I love it and he is right.


----------



## No_Mercy (Oct 17, 2006)

geoff0011 said:


> Been waiting for this one, to be honest. And it was better than I actually thought, LOL.
> 
> http://www.mmabay.co.uk/Video%20DanaWhiteslamsEliteXC.html


Lolz...lolz...love the way he looks at the camera after his Patriots vs Brown analogy and says..."it's f***in illegal. rapper and whatever the f*** your name is Shaw Junior...

He's right though...


----------



## joppp (Apr 21, 2007)

Awesome. Just Dana being at his very best.


----------



## dontazo (Feb 29, 2008)

i am really proud of dana lol


----------



## Future_Fighter (Feb 6, 2008)

lol :thumbsup:


----------



## Darkgecko (Apr 21, 2008)

This was actually posted earlier in the EXC forum

http://www.mmaforum.com/elitexc-str...explains-elite-xc-scandal-average-person.html


----------



## Devil Beest (Aug 26, 2008)

That was awesome! Dana is absolutely right, Proelite is mixed martial arts poison. They can't go out of business fast enough!


----------



## dutch sauce (Sep 24, 2006)

go dana go


----------



## kgilstrap (Dec 3, 2006)

Hell yeah Dana!! Way to tell'em! Nice find, repped


----------



## HaVoK (Dec 31, 2006)

Dana pwns all! A lot of guys here give him a lot of sh*t but I have always liked the man.


----------



## BrFighter07 (Jun 16, 2007)

LMAO Dana is the man and I agree with everything he says on this topic


----------



## trey_trey (May 8, 2008)

perfect analysis! thanks man...rep!


----------



## IronMan (May 15, 2006)

I'm with Dana on this one. His commentary is great and it makes sense.


----------



## dario03 (Oct 8, 2008)

Wow Dana handled that very calmly :laugh:


----------



## Grotty (Jul 21, 2006)

:sarcastic12:Well done to Shaw for destroying his companies credibility, for setting up Petrezelli for a fall and having the tables turned and for shooting down Kimbo Slices career hahaahahaahhahah
Well done Dana white for telling it straightraise01


----------



## Wise (Oct 8, 2006)

I would much rather see Dana's reaction as hes watching the fight happen. I just see him laughing like a maniac.


----------



## _Destruction_ (Oct 7, 2008)

I 100% agree with dana.elitexc is trying to ruin mma's credibilty

He said what we were all thinking:thumbsup:


----------



## bruteshot74 (Oct 6, 2006)

Such an awesome video lol.


----------



## Vikingpride (Jan 20, 2008)

Very good video and can't believe im gonna say this, but Dana white is exactly right and i agree with everything he said. It's my greatest fear that mma ends up like professional wrestling where everything is scripted and thats just what Elite XC was trying to do it seems. 

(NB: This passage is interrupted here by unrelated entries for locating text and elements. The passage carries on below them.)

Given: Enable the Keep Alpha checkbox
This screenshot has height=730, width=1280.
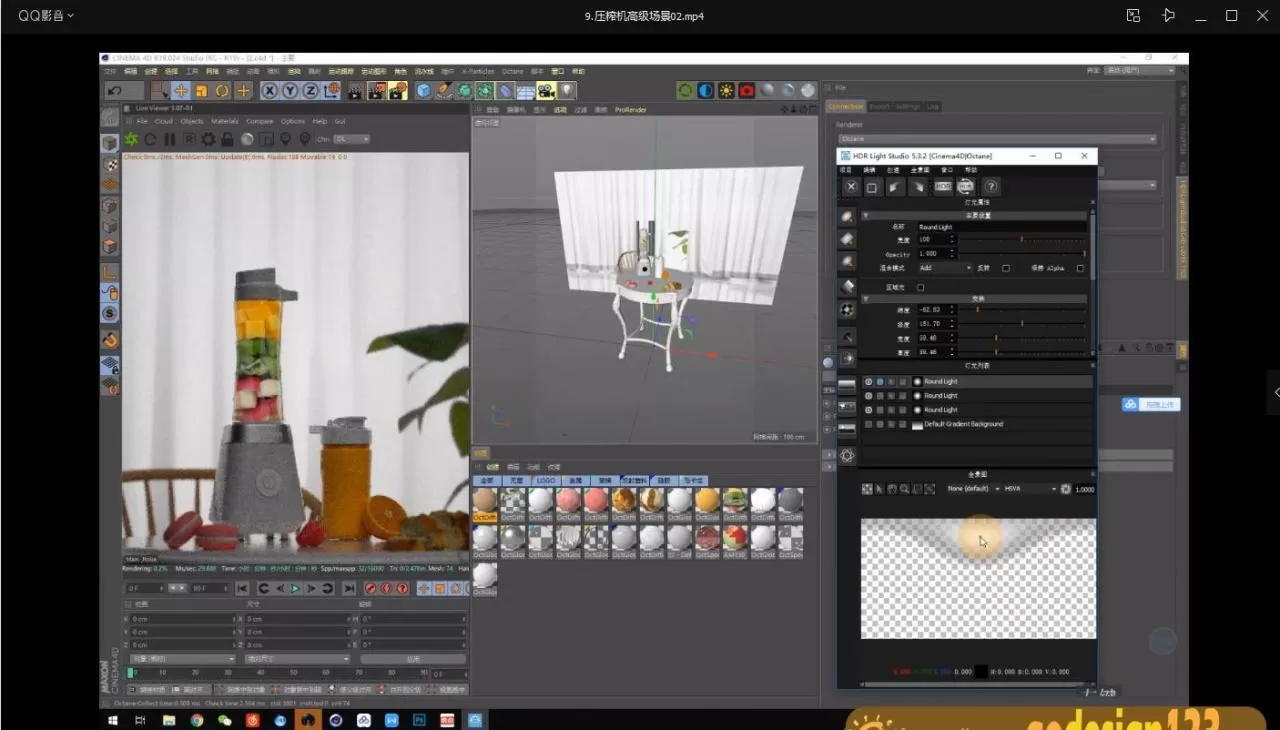Looking at the screenshot, I should coord(1080,268).
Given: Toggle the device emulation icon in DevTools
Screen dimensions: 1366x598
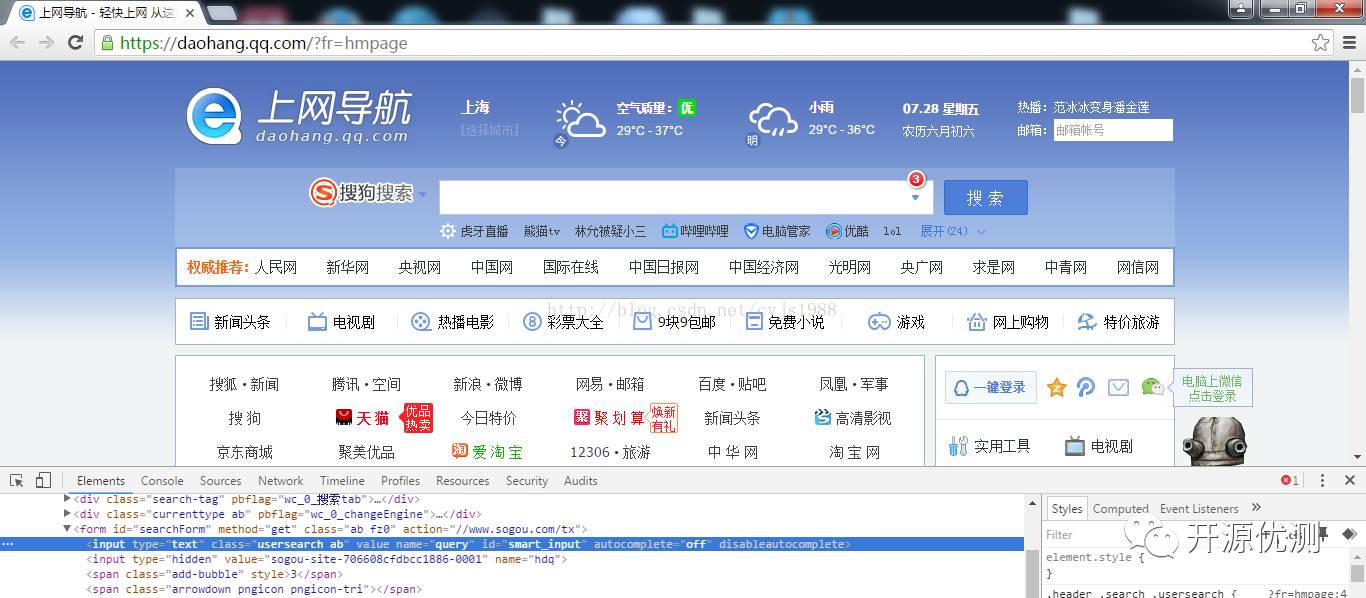Looking at the screenshot, I should tap(40, 480).
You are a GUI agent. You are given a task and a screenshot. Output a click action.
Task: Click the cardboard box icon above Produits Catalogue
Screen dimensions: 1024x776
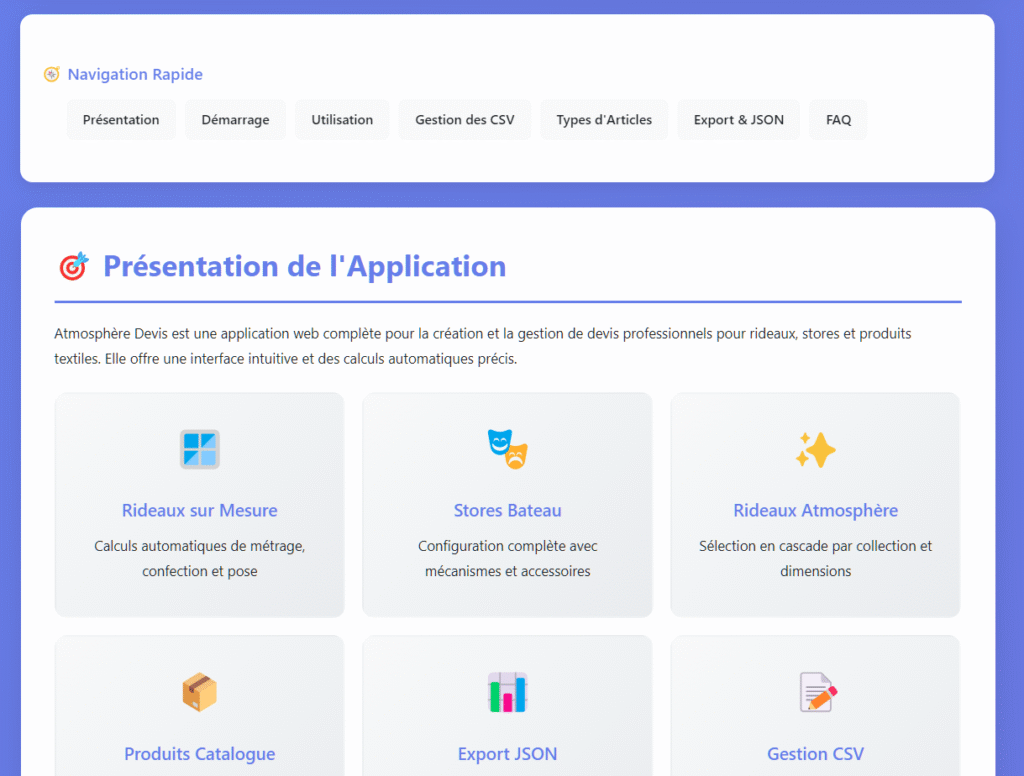200,692
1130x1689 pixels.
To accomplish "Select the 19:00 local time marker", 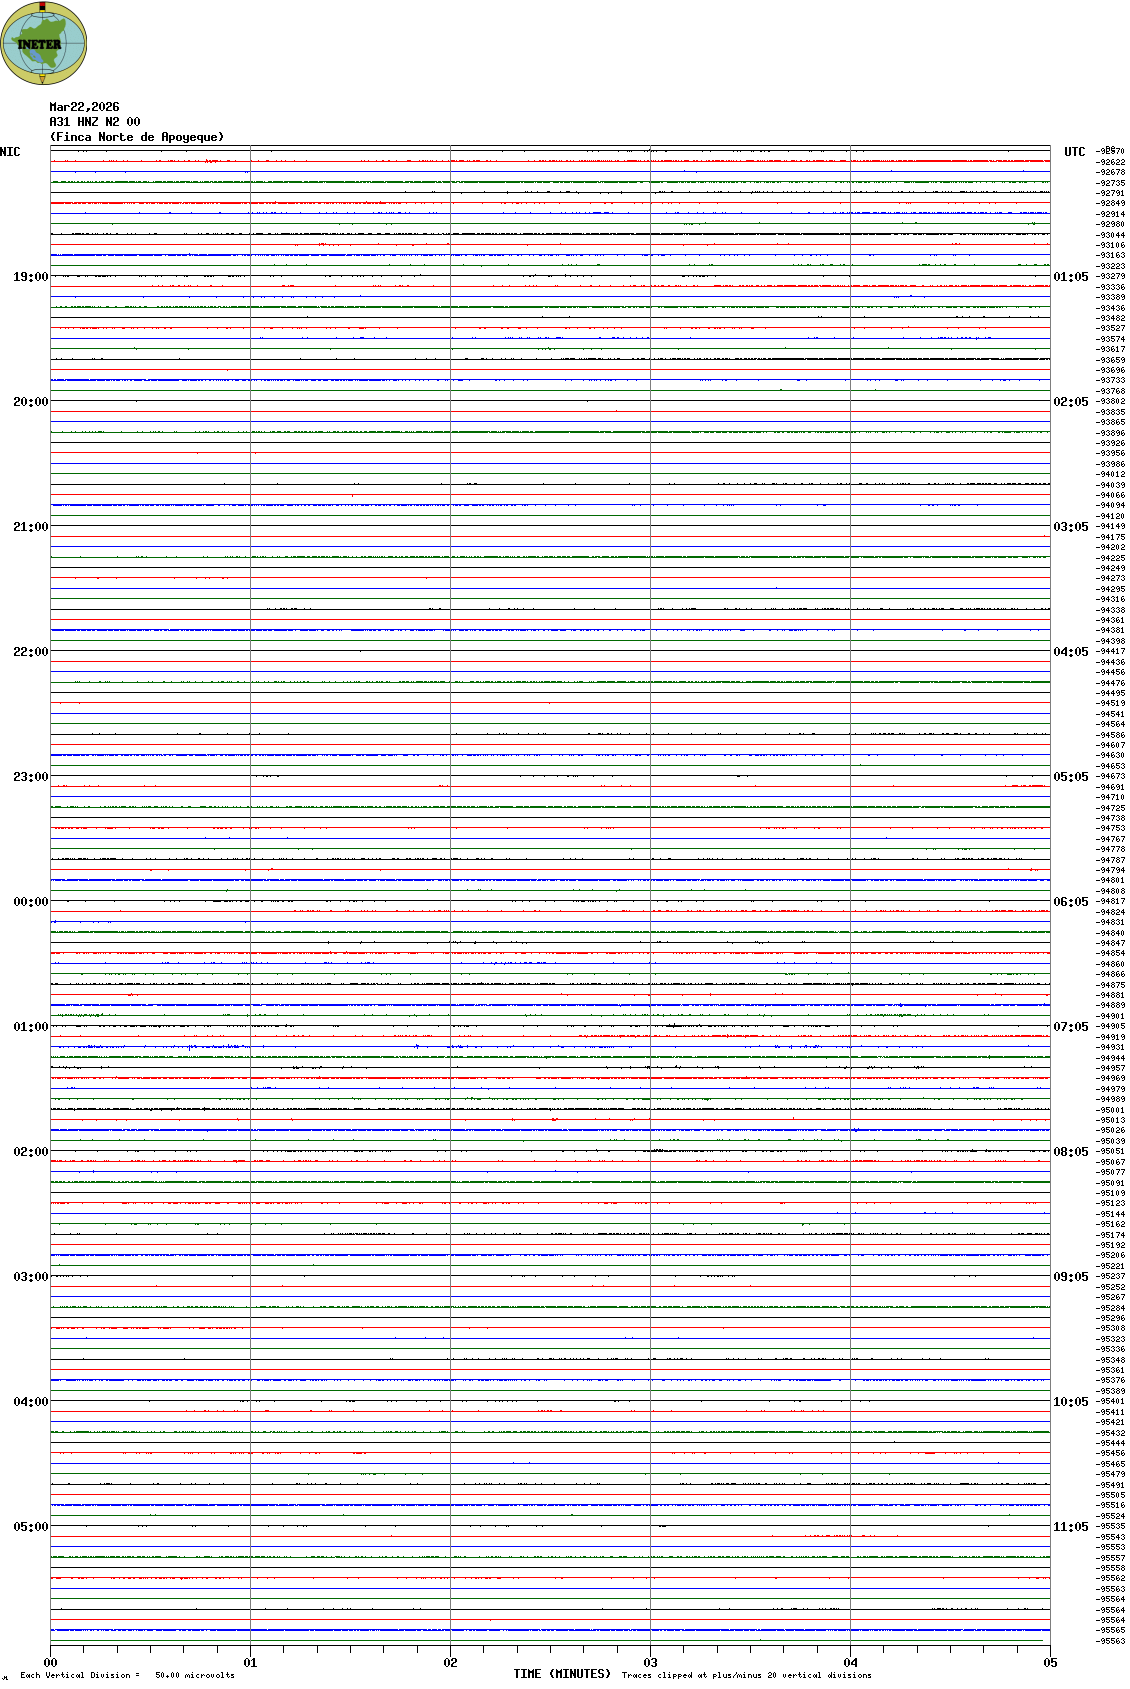I will [x=30, y=277].
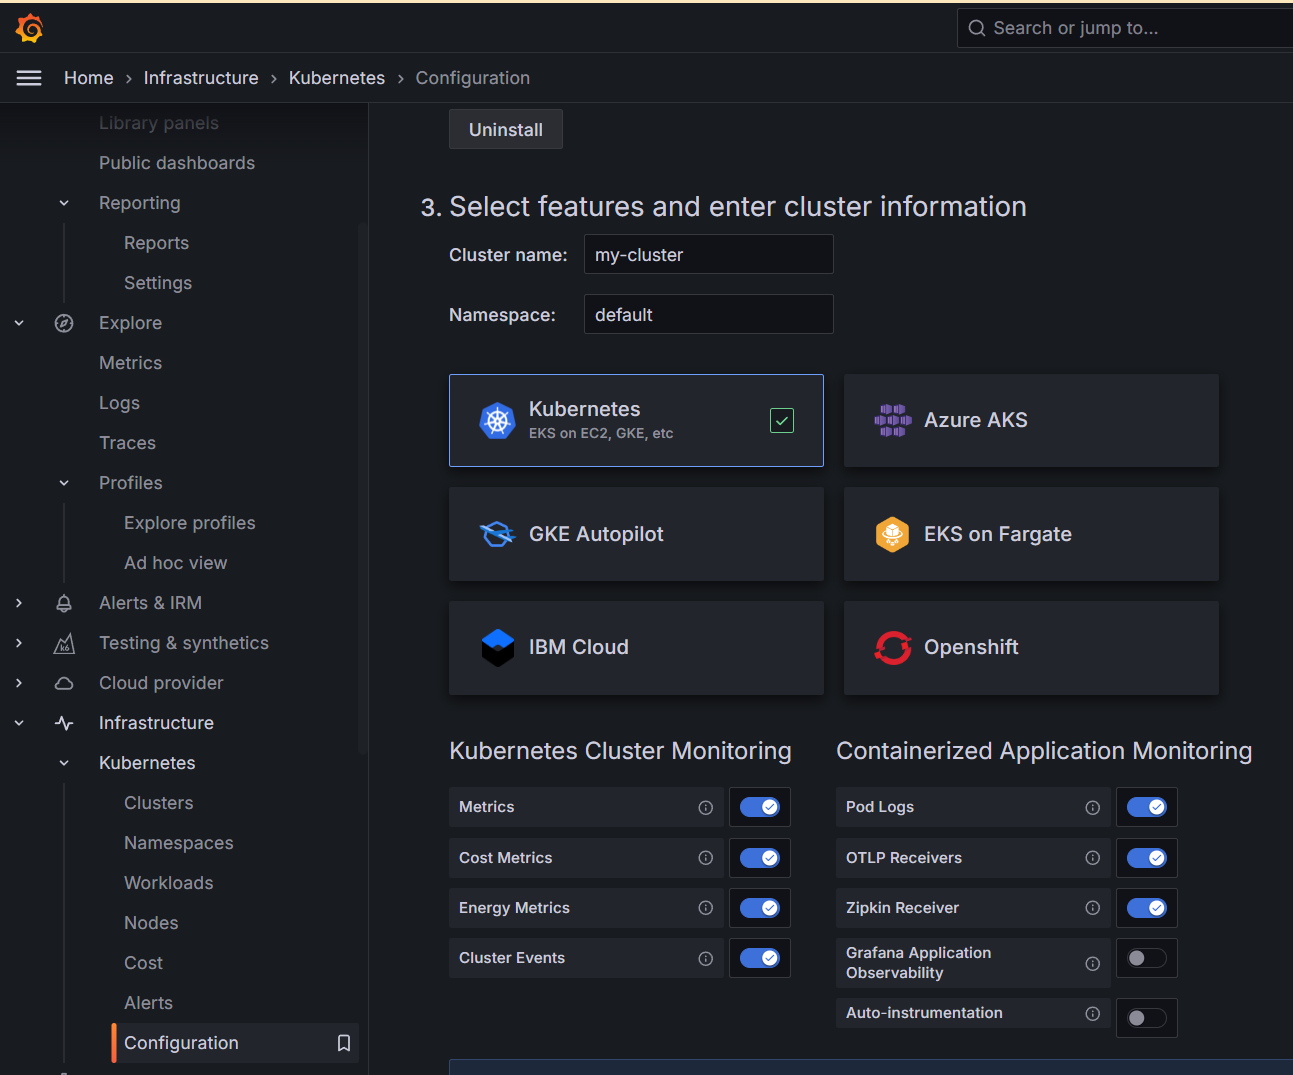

I would kind of like to see dana white give kimbo a few grand (it's the best that will be aviable for him soon) to fight any of the guys in the ufc just to show the world what real MMA is about.


----------



## CornbreadBB (Jul 31, 2008)

Vikingpride said:


> I would kind of like to see dana white give kimbo a few grand (it's the best that will be aviable for him soon) to fight any of the guys in the ufc just to show the world what real MMA is about.



Why should he do that? The dude already lost against someone who couldn't cut it in the UFC, there isn't much more to prove.


----------



## Canadian Psycho (Apr 22, 2007)

_'Kimbo Slice sucks! Like I've said, now, for the last few months. This ******* guy can't fight, and he got knocked out in 13 seconds by a guy who didn't win The Ultimate Fighter and who didn't win fights in the UFC.'_

Haha, this particular part had me in stitches. Some love him for it. Some hate him for it. Either way, you can't begrudge Dana his being a straight-forward, no nonsense man. He doesn't put on a face for anyone, and always tells it like it is. Yes, he swears, but hey... who doesn't.


----------



## GMW (Nov 15, 2006)

So we don't hate Dana white anymore?

Alrighty then, Go dana!


----------



## 69nites (Jul 28, 2008)

GMW said:


> So we don't hate Dana white anymore?
> 
> Alrighty then, Go dana!


I never jumped on the dana hate band wagon 

I don't always agree with him but overall I think he's had an extremely positive impact on MMA.


----------



## Redrum (Jan 30, 2008)

GMW said:


> So we don't hate Dana white anymore?
> 
> Alrighty then, Go dana!


GMW, I have never hated Dana just for the record. Sometimes his cursing annoys me, but beyond that, I love the dude.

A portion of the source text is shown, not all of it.